How Playing 'Bumpkin' Became a Political Winner
These days, a member of Congress is required to command a staggering array of issues: terrorism, pandemics, complex financial regulations and global warming, to name a few.
Fortunately for them, candidates for office don’t have to demonstrate their competence in all these domains. In fact, they sometimes even go out of their way to emphasize their lack of qualifications.
Take the Republican candidate for the U.S. Senate in Iowa, Joni Ernst. If her campaign ads are to be believed, her main preparation for national office is her extensive experience castrating hogs on the family farm. Not to be outdone, her Democratic opponent, U.S. Representative Bruce Braley, has assured voters that he “grew up doing farm jobs and working a grain elevator.”
Welcome to what Mark Leibovich describes in the Nov. 2 issue of the New York Times Magazine as the “bumpkinification” of U.S. politics, which requires politicians to prove they share the voting public's disdain for, well, politicians. There is a long U.S. tradition of office-seekers who try to come off as just ordinary Joes but, contrary to Leibovich’s claim, a government of outsiders wasn't what the framers of the Constitution had in mind.

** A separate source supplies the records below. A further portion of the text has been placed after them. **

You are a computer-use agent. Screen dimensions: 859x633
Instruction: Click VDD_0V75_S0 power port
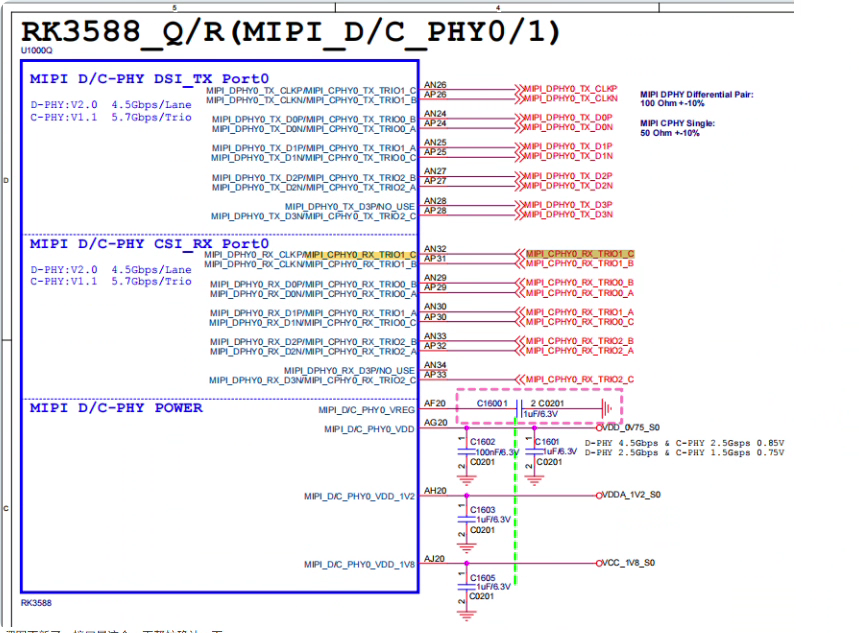628,427
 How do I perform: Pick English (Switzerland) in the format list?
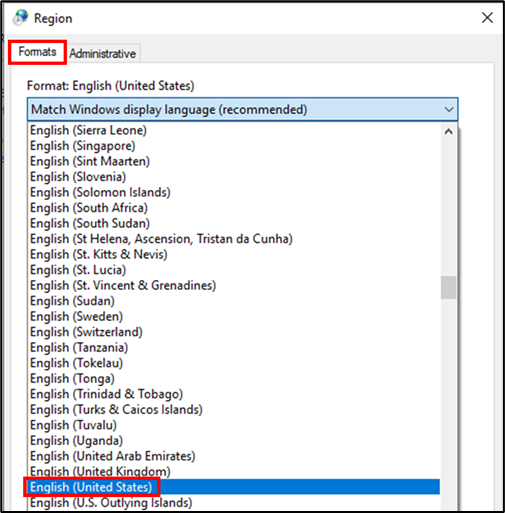click(234, 332)

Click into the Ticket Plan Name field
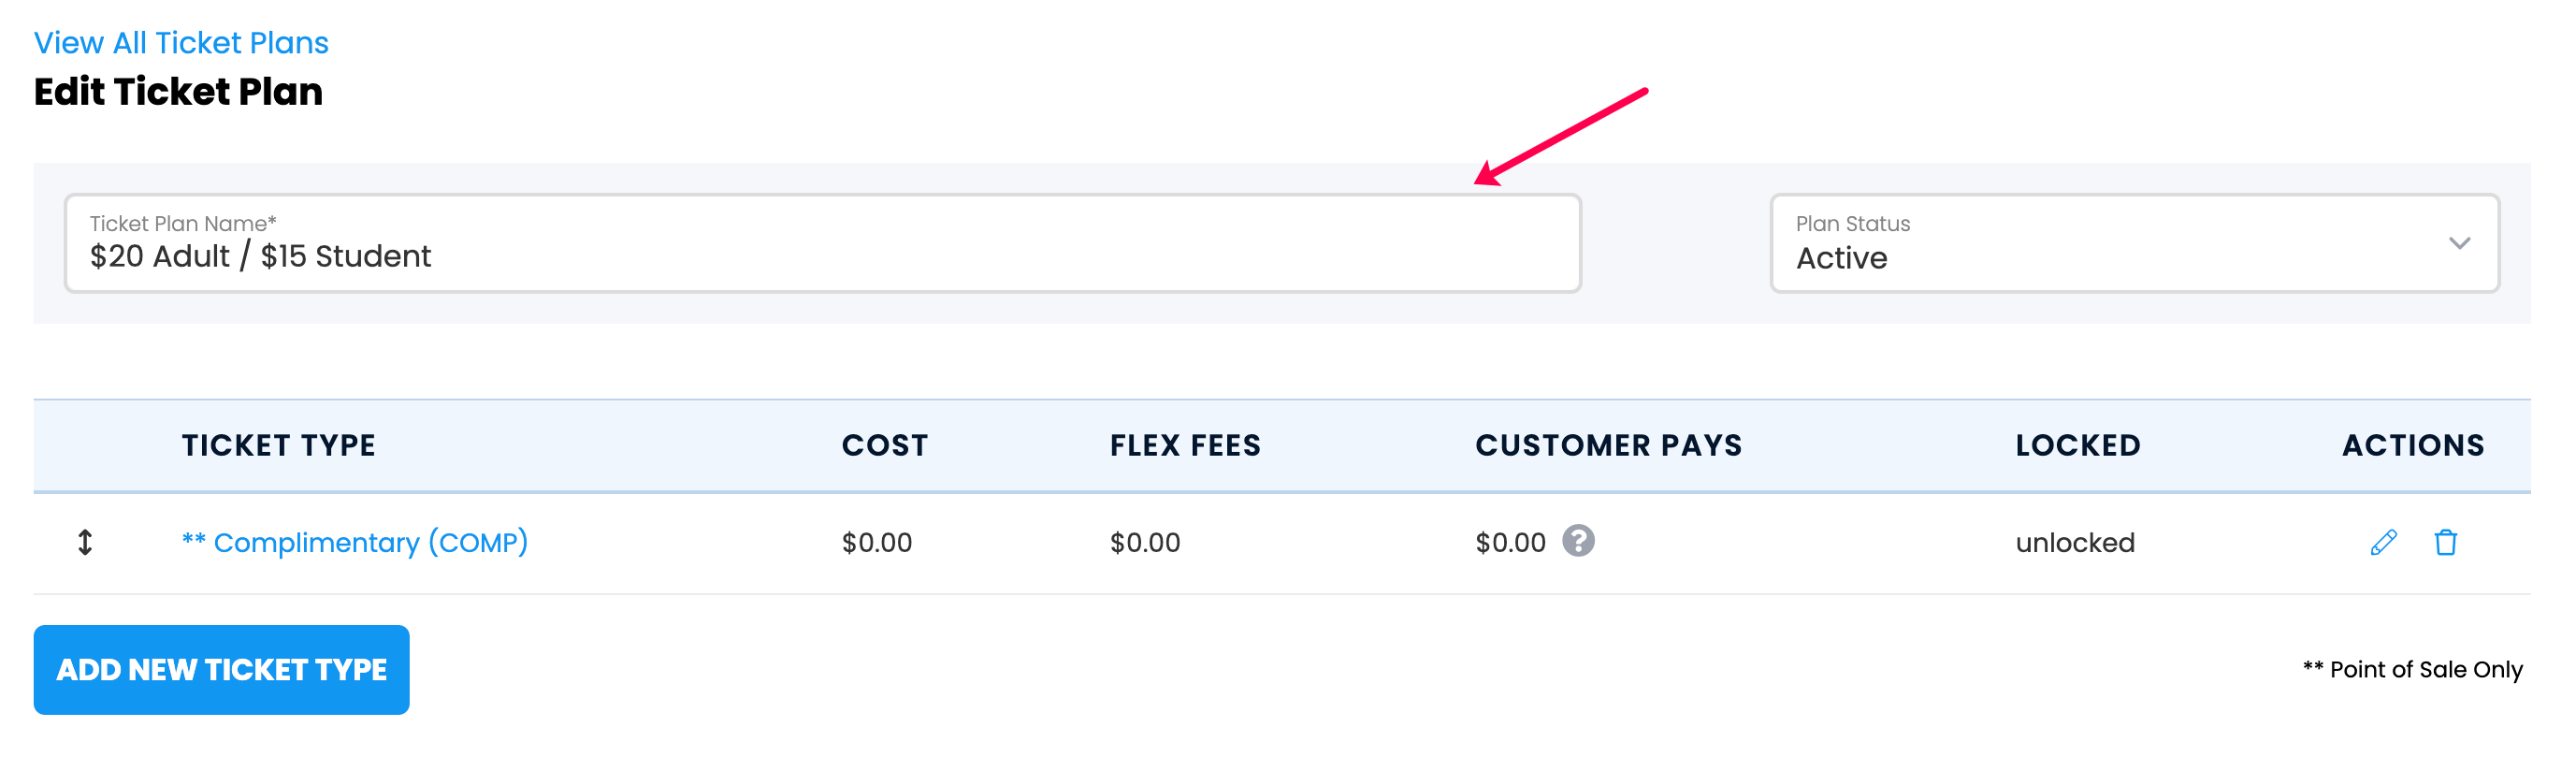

The men who gathered in Philadelphia in 1787 to draft what became the Constitution were overwhelmingly members of the elite: planters, lawyers, merchants, financiers, land speculators. Although some may have come from humble origins, they had attained a remarkable degree of education, wealth and status.
No surprise, then, that this generation of leaders envisioned a republic run by disinterested, virtuous men like themselves. Most believed the best and the brightest would and should be in charge, and they naively believed that the populace -- whom they privately referred to as “the rabble” -- would be more than happy to be governed by their social and intellectual betters.
It didn’t work out that way. Ordinary people versed in the revolutionary rhetoric of equality didn’t appreciate the condescension, and they pushed back. The novelist Hugh Henry Brackenridge captured the origins of “bumpkinification” in "Modern Chivalry," a comic tale published between 1792 and 1797.
In one scene, an office-seeker accuses his opponent of being seen holding a book.
“I am innocent of letters as the child unborn," the accused says proudly. "I am as ignorant as an ass.”
As suffrage laws permitted an ever growing number of white men to vote, winning office required candidates to play to the crowd by emphasizing their humble roots and obscuring their actual achievements. In the process, the bumpkin and his close cousins -- the crude frontiersman, the simple but honest farmer and the graduate of the school of “common sense” -- became stock figures of campaigns.
This made for strange politics. When John Adams ran for re-election against Thomas Jefferson in 1800, he was labeled an aristocrat, even though he was one of the few founders who evinced sympathy for the common man (Adams was the son of an ordinary farmer). Jefferson, who lived in splendor at Monticello and owned slaves, managed to portray himself as a defender of the era's equivalent of Joe Sixpack.
A reprise of this battle took place in 1828, when Adams’s son, John Quincy Adams, faced off against Andrew Jackson. Although by then Jackson was wealthy and powerful, his partisan supporters stressed his humble origins, distributing pewter goblets with an image of a log cabin that they claimed had been his childhood home.
The Adams campaign fought back, painting Jackson as a backwoods ruffian who couldn’t spell. The tactic backfired. Jackson's campaign used the attacks to highlight his common touch. Indeed, it is thought that Jackson’s nickname (“Old Hickory”) may be the basis for a more modern epithet: hick.
The gold standard of bumpkification remains the election of 1840, when Jackson’s handpicked successor, Martin Van Buren, ran against Whig candidate Henry William Harrison. The Whigs, who emerged out of the nasty political battles of the late 1820s and 1830s, remade Harrison into a man of the people.
The emblem of this campaign was the log cabin where Harrison lived as a younger man. This was an exaggeration: Harrison briefly occupied a log cabin, but he had added 12 rooms to it. More to the point, Harrison was a highly educated, sophisticated man with a taste for the finer things.
No matter. His handlers reproduced pictures of log cabins on everything from women’s handkerchiefs to medallions to whisky bottles. And, notes historian Sean Wilentz, his campaign workers “hastily restored Harrison’s commodious residence to look more like the log cabin it had originally been.”
According to Wilentz, when Harrison delivered campaign speeches (he was the first presidential candidate to do so), he would often pause and “ostentatiously take a few swigs” from a barrel labelled "hard cider," delighting the audience with his bumpkin ways.
Harrison died a month after taking office. But his remarkable legacy of bumpkin-based politics remains visible every time a modern candidate poses with guns, tours a farm or bites into a corn-dog.